Bahar koltukta yavaş yavaş kayarak kendini Arhan’ın bacakları üzerinde bulurken, ikiside dünyadan soyutlanmış gibiydi.
Bahar’ın araladığı dudakları arasından sızan Arhan’ın dili öpüşmelerini gittikçe hoyratlaştırdı.
Bu diğerleri gibi masum değildi, Bahar Arhan’ın çıplak ve fazlasıyla sıcak vücudunda ellerini gezdirirken Arhan boş durmadı.
Elleri Bahar’ın yanaklarından yavaşça kayarak boynuna, oradan beline gitti.
Beline sardığı elleriyle hızla kızı kendine çekti. Bahar başını yavaşça geriye çekerken, ayrılan dudaklarıyla “canın acıyacak…” dedi zevkten kısılmış sesiyle.
Arhan, “eğer durursak daha çok acıyacak.” Diyerek ikisinin de arsız bir gülüşle tekrardan dudaklarının kavuşmasına sebep oldu.
Arhan’ın iri elleri, Bahar’ın belinden yavaşça kalçalarına indi.
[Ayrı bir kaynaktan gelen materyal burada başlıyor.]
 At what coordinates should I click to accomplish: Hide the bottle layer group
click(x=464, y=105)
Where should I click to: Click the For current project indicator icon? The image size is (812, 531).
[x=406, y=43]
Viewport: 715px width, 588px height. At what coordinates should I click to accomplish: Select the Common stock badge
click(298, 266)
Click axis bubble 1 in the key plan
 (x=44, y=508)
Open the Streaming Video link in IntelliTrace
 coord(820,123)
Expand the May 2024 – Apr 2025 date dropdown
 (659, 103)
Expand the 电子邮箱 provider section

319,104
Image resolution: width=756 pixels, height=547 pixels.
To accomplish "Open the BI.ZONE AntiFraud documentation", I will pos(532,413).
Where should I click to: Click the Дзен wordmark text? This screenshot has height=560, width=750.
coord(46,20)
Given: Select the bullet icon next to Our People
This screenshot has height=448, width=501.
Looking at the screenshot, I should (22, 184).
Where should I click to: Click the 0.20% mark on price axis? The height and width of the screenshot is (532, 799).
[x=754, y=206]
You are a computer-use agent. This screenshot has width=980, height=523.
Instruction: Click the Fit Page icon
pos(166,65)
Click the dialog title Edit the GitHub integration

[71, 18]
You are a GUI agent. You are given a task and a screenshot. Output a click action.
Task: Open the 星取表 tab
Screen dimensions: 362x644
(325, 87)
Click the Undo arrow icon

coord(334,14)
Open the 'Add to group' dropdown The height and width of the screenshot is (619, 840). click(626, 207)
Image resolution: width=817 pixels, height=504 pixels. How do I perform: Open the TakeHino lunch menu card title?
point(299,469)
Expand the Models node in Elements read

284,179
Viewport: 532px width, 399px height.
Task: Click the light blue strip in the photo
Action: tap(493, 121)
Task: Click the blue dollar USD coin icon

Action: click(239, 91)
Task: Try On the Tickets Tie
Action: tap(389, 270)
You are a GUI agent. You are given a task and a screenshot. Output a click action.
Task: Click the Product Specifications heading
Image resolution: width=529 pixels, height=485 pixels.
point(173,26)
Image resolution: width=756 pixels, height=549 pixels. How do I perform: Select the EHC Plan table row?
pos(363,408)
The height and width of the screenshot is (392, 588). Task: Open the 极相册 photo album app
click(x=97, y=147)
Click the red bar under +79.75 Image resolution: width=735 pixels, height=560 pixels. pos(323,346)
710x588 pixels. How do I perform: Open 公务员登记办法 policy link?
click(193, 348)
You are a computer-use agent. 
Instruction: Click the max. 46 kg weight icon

Öpüşmeleri sürerken, kalçalarını sıktığında Bahar Arhan’ın ağzına hafifçe inledi.
Bu Arhan’ın daha da sert öpmesine sebep olurken, Bahar’ın alt dudağını çekiştirerek emmeye başladı.
Bahar istekle kıvranmaya başlarken, bir anda odayı saran telefon melodisiyle Bahar irkilerek Arhan’dan ayrıldı.
Arhan ise kalçalarındaki elleriyle onu kendine bastırırken, “benimki. Boşver açma.” Dedi ve elini Bahar’ın ensesine dolayarak kendisine çevirdi.
Tekrar birleşen dudaklarıyla, Arhan’ın ellerini Bahar’ın kazağının eteklerine yaslayarak yukarı çekecekken ikinciye çalan melodiyle tekrardan bölünen an Arhan’ın kısık sesli bir küfürle sertçe kafasını koltuğa yaslamasına sebep oldu.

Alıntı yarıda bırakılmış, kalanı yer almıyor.